Abstract
Unconventional secretion and subsequent uptake of molecular cargo via extracellular vesicles (EVs) is an important mechanism by which cells can exert paracrine effects. While this phenomenon has been widely characterized in the context of their ability to promote inflammation, less is known about the ability of EVs to transfer immunosuppressive cargo. Maintenance of normal physiology in the lung requires suppression of potentially damaging inflammatory responses to the myriad of insults to which it is continually exposed. Recently, our laboratory has reported the ability of alveolar macrophages (AMs) to secrete suppressors of cytokine signaling (SOCS) proteins within microvesicles (MVs) and exosomes (Exos). Uptake of these EVs by alveolar epithelial cells (AECs) resulted in inhibition of pro-inflammatory STAT activation in response to cytokines.
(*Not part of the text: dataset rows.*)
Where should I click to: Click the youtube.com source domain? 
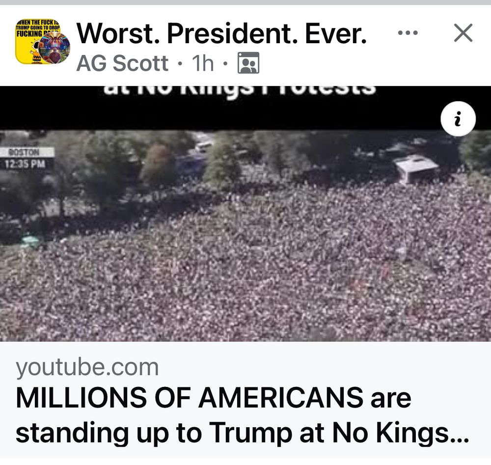87,367
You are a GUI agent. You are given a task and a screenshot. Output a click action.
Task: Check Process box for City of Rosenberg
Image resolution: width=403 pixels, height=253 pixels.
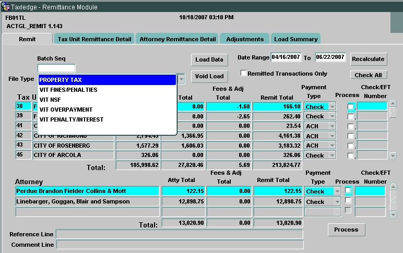pos(351,146)
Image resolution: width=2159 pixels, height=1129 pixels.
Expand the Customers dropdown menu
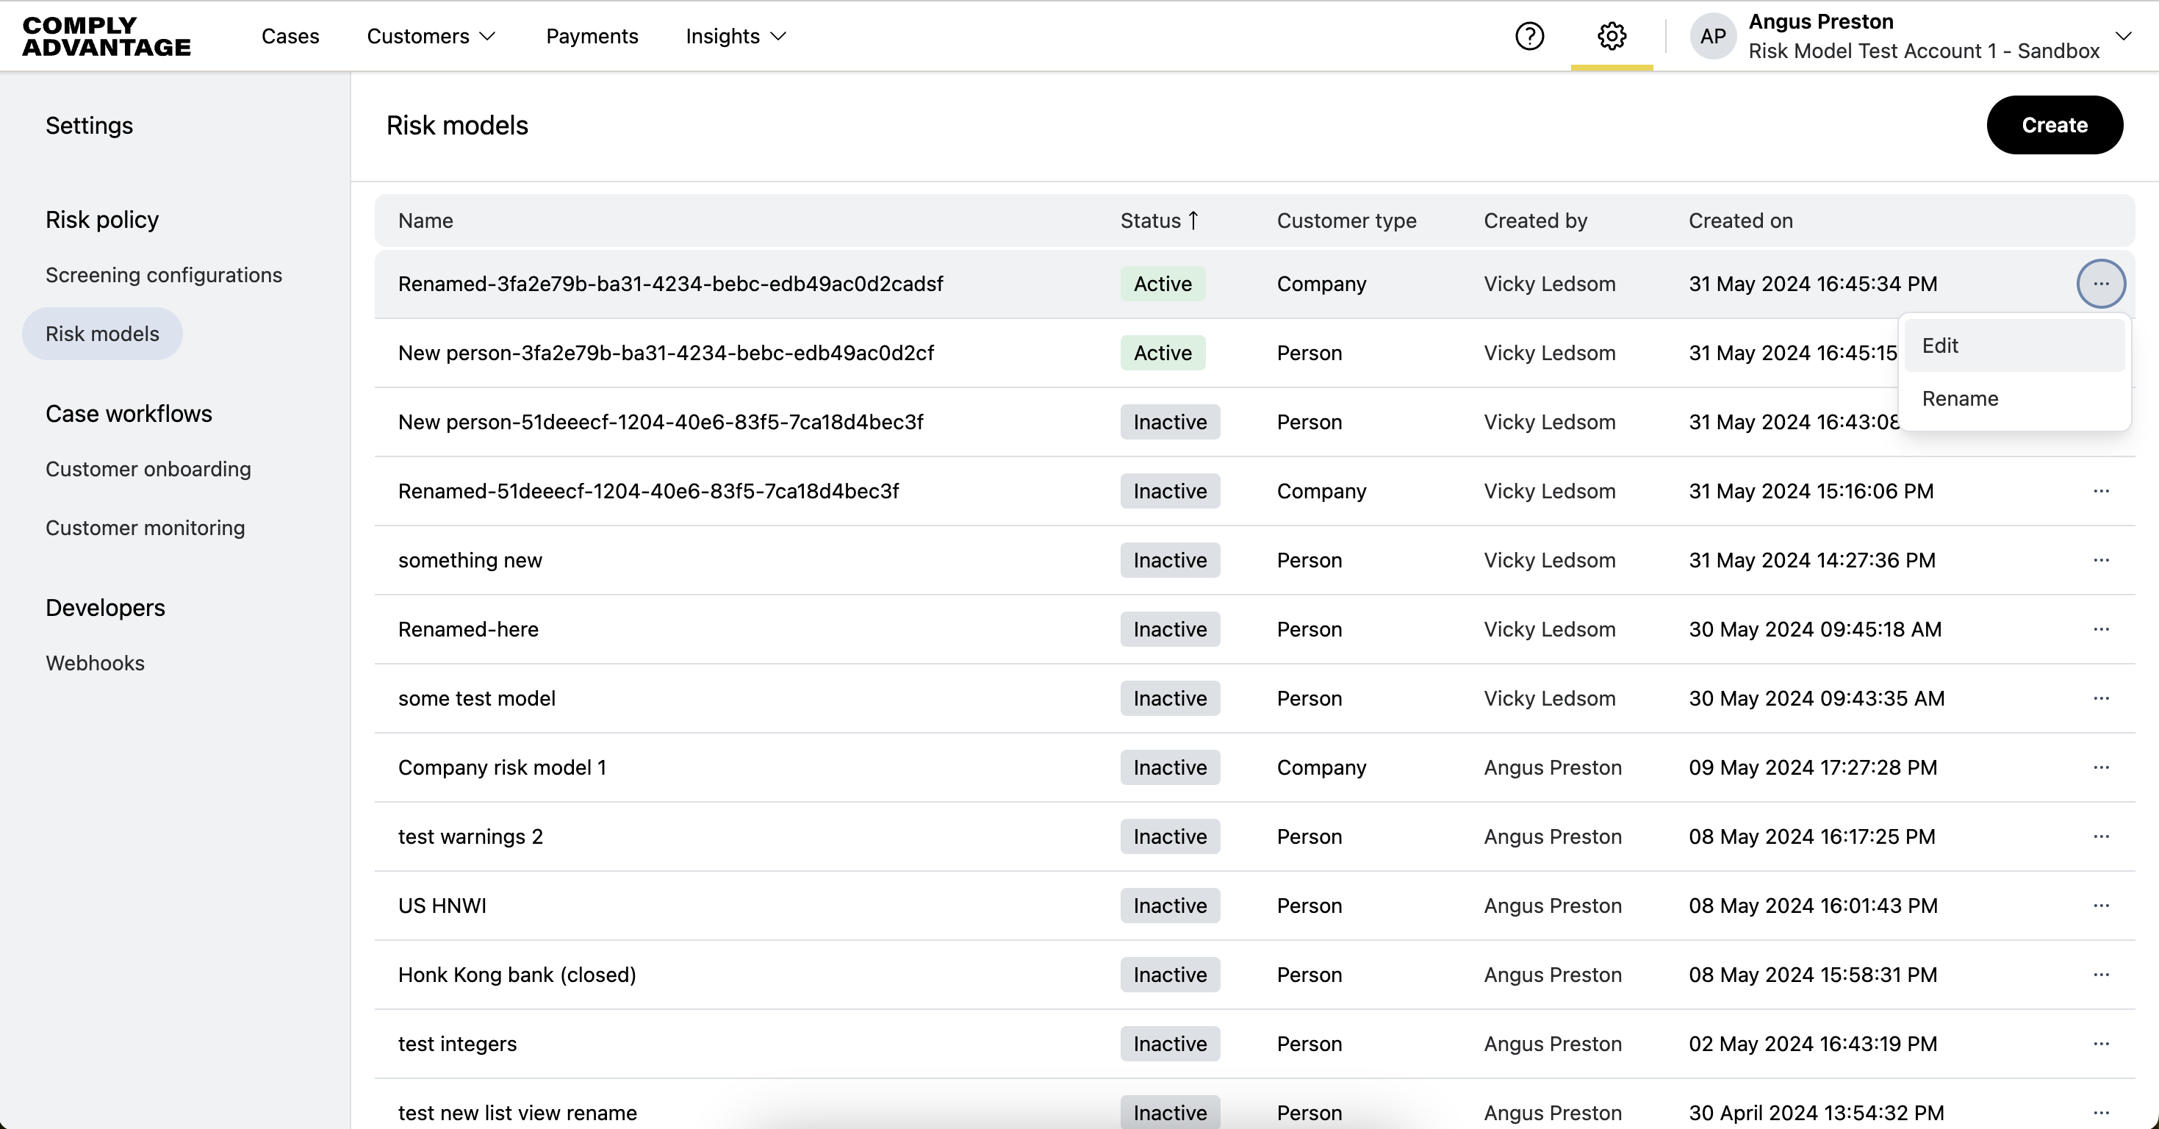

Moreover, AM packaging of SOCS within EVs could be rapidly tuned in response to exogenous or AEC-derived substances. In this article we will highlight gaps in knowledge regarding microenvironmental modulation of cargo packaging and utilization as well as EV secretion and uptake. Advances in these areas are critical for improving understanding of intercellular communication in the immune system and for therapeutic application of artificial vesicles aimed at treatment of diseases characterized by dysregulated inflammation.
Highlights
Intercellular communication is vital for multicellular organisms to respond and adapt to changes in the environment
suppressors of cytokine signaling (SOCS) proteins had never been identified previously in the extracellular space, we found that alveolar macrophages (AMs) constitutively secrete two distinct SOCS proteins (SOCS1 and SOCS3) within extracellular vesicles (EVs) (Bourdonnay et al, 2015)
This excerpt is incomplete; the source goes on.